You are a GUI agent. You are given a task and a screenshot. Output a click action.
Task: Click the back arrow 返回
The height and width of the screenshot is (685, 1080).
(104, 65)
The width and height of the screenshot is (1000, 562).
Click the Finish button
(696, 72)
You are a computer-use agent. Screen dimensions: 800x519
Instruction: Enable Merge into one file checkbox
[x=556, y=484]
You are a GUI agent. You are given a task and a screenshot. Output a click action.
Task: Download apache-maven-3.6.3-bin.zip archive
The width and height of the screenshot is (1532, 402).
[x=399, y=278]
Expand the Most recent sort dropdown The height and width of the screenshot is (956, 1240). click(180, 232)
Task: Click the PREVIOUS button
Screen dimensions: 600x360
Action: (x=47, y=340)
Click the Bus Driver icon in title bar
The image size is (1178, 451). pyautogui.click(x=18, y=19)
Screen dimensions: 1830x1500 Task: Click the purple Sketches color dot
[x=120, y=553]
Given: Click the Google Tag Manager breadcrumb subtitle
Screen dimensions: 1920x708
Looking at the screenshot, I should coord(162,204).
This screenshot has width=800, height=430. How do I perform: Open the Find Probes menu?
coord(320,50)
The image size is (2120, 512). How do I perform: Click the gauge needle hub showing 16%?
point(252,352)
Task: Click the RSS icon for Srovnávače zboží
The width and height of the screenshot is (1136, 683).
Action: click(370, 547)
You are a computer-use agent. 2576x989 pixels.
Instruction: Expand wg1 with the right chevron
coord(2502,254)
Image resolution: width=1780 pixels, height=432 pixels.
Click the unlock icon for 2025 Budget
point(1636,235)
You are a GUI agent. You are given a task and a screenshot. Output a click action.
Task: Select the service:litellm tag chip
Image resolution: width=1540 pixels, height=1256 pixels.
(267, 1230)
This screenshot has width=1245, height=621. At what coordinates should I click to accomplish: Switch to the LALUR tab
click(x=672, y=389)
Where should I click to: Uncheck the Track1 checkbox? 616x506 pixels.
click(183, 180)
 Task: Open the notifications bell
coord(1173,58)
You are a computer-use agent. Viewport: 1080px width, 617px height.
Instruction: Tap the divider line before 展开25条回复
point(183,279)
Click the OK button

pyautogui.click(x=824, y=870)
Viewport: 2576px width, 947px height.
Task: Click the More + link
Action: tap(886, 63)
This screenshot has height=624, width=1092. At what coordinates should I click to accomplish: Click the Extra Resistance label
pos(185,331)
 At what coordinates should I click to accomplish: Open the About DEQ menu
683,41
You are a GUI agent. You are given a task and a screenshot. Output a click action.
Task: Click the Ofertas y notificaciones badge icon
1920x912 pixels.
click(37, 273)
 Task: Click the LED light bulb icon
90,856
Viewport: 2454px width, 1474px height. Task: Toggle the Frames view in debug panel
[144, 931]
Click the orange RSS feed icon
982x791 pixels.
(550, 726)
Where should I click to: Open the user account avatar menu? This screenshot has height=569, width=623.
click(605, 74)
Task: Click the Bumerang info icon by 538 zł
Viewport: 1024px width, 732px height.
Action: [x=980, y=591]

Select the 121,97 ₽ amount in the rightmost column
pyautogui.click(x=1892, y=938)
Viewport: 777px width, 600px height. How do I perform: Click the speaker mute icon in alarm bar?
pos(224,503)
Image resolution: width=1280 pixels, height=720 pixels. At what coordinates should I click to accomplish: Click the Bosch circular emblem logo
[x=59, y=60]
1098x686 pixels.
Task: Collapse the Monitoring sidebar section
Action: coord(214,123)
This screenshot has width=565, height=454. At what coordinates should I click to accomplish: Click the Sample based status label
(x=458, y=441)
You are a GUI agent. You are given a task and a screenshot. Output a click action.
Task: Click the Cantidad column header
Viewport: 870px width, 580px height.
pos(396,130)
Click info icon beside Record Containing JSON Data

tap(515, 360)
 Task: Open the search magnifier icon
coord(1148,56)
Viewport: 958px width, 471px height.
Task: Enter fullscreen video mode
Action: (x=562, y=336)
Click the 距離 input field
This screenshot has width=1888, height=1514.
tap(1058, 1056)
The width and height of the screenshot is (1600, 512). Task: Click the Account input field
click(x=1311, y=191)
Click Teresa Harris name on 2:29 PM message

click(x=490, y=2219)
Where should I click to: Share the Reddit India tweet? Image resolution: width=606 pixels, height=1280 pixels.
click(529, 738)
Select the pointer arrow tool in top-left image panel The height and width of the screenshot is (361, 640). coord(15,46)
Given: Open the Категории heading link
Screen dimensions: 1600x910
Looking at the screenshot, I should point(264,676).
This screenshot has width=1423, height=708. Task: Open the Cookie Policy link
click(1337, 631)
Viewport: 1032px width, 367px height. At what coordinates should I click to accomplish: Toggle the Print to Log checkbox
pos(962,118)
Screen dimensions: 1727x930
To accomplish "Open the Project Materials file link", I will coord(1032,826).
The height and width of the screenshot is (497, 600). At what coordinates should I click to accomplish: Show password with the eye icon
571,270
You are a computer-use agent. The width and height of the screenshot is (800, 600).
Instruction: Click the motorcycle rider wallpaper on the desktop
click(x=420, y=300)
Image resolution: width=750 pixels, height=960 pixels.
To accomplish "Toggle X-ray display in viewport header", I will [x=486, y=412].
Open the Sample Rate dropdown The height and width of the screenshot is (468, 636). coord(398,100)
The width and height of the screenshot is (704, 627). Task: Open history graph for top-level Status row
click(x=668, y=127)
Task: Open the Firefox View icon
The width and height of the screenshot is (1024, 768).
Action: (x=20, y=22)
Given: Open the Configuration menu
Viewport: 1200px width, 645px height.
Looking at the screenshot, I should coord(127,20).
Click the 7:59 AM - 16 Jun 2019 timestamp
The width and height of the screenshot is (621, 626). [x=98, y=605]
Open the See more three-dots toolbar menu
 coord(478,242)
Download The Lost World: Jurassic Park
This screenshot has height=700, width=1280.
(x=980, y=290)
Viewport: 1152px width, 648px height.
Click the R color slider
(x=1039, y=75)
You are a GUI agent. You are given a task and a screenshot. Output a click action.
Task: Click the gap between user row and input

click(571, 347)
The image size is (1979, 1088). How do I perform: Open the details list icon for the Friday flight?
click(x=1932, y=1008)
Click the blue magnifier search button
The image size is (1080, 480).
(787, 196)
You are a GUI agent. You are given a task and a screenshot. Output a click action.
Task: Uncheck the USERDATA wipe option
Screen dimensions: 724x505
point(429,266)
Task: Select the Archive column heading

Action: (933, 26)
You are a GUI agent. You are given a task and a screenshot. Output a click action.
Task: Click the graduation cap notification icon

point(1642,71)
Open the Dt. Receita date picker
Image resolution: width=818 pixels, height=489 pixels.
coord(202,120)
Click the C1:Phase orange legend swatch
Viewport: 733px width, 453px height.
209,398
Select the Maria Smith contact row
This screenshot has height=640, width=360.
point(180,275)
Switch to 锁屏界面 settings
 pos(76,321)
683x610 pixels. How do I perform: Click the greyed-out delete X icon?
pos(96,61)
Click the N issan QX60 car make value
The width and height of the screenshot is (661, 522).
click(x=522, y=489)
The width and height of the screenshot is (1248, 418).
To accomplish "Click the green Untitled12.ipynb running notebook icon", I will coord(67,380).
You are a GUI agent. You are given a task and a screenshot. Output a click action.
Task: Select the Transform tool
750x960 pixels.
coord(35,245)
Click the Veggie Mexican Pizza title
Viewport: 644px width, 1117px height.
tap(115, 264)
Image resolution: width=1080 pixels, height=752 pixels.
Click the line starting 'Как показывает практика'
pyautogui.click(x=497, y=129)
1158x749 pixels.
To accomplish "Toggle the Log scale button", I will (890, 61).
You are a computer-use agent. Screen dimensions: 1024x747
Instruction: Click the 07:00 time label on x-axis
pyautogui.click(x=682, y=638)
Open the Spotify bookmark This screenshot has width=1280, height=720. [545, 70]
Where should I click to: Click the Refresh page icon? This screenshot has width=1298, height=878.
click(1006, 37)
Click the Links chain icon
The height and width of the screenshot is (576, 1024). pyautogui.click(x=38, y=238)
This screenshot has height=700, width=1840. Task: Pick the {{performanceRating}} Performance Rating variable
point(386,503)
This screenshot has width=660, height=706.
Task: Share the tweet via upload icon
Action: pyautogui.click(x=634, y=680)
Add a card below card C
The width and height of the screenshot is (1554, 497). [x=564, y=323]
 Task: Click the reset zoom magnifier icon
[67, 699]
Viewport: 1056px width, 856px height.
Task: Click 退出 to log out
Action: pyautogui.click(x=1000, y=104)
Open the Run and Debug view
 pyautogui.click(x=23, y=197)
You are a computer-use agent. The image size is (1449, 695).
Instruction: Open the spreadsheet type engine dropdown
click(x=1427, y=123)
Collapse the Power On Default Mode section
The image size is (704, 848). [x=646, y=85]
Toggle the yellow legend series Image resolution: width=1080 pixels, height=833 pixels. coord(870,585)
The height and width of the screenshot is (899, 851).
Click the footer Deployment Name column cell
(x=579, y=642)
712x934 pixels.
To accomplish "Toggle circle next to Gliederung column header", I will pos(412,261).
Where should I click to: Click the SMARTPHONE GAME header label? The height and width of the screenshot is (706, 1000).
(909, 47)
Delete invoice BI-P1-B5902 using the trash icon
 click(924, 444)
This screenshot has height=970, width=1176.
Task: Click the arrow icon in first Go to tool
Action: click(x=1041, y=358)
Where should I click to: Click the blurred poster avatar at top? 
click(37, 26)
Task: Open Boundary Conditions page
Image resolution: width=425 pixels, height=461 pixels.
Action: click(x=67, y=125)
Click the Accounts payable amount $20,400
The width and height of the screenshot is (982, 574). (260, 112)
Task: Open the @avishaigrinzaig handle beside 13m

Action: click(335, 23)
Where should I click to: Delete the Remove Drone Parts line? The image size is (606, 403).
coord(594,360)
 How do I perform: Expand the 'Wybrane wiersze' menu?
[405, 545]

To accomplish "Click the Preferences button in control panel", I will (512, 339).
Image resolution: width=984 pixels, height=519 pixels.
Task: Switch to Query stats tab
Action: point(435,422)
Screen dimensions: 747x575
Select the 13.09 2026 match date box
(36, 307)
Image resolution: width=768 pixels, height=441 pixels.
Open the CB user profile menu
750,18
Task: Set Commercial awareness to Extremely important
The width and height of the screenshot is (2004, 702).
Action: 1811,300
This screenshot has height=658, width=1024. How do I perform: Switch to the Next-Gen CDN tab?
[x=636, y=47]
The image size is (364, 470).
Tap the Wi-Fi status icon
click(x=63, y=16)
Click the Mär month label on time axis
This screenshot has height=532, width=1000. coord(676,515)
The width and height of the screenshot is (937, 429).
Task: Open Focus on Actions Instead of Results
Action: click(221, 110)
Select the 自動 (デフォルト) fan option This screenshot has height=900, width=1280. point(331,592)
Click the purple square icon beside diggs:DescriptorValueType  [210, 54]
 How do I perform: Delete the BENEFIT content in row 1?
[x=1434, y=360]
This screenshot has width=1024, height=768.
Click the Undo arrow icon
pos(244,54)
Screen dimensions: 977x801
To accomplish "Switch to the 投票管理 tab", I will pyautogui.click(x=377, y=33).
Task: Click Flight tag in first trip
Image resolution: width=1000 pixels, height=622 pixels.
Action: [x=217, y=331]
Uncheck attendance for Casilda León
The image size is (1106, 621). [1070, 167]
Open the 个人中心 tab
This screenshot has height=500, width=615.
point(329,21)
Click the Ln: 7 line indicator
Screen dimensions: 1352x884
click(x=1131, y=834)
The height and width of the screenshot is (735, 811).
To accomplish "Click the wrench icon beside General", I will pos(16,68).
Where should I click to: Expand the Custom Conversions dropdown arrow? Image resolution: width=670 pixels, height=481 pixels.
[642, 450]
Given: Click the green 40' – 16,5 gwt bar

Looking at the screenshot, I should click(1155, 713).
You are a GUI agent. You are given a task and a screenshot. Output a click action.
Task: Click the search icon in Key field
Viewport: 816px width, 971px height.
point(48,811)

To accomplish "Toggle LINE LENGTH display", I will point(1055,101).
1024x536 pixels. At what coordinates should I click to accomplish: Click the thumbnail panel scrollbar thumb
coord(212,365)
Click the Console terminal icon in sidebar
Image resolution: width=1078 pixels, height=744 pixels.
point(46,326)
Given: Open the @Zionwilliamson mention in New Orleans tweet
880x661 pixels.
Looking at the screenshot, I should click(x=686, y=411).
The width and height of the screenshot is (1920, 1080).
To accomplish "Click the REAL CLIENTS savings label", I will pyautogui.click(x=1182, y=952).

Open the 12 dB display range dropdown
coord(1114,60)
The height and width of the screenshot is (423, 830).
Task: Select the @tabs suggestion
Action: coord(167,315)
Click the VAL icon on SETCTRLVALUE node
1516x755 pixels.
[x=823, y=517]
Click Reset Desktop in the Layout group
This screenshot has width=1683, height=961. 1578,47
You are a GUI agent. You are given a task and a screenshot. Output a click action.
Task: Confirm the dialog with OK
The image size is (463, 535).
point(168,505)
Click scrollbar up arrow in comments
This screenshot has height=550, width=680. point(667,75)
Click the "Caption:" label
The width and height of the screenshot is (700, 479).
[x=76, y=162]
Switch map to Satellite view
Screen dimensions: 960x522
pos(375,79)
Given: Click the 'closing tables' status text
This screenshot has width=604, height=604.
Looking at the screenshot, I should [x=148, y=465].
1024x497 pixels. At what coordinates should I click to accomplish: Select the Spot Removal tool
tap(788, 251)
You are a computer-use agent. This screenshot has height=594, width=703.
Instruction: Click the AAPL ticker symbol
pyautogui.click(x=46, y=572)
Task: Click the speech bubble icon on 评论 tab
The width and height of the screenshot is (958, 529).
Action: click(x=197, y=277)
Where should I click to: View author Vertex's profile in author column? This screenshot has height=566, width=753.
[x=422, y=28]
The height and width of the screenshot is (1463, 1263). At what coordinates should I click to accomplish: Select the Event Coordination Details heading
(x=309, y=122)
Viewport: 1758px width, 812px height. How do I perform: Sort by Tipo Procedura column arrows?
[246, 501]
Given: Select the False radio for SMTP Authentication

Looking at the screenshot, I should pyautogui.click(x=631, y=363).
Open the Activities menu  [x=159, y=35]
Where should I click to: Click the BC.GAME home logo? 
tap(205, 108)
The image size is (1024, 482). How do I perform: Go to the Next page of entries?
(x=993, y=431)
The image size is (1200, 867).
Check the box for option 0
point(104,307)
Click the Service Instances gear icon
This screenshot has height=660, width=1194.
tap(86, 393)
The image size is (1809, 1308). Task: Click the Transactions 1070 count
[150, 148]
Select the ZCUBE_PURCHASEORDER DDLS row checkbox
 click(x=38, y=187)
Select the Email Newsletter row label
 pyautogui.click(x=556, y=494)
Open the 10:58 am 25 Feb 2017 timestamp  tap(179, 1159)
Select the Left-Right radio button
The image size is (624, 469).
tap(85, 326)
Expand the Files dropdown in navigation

- [TASK GOAL]:
Gather all lines from the records above in which "Download" appears.

- [RESPONSE]:
Task: Download apache-maven-3.6.3-bin.zip archive
Download The Lost World: Jurassic Park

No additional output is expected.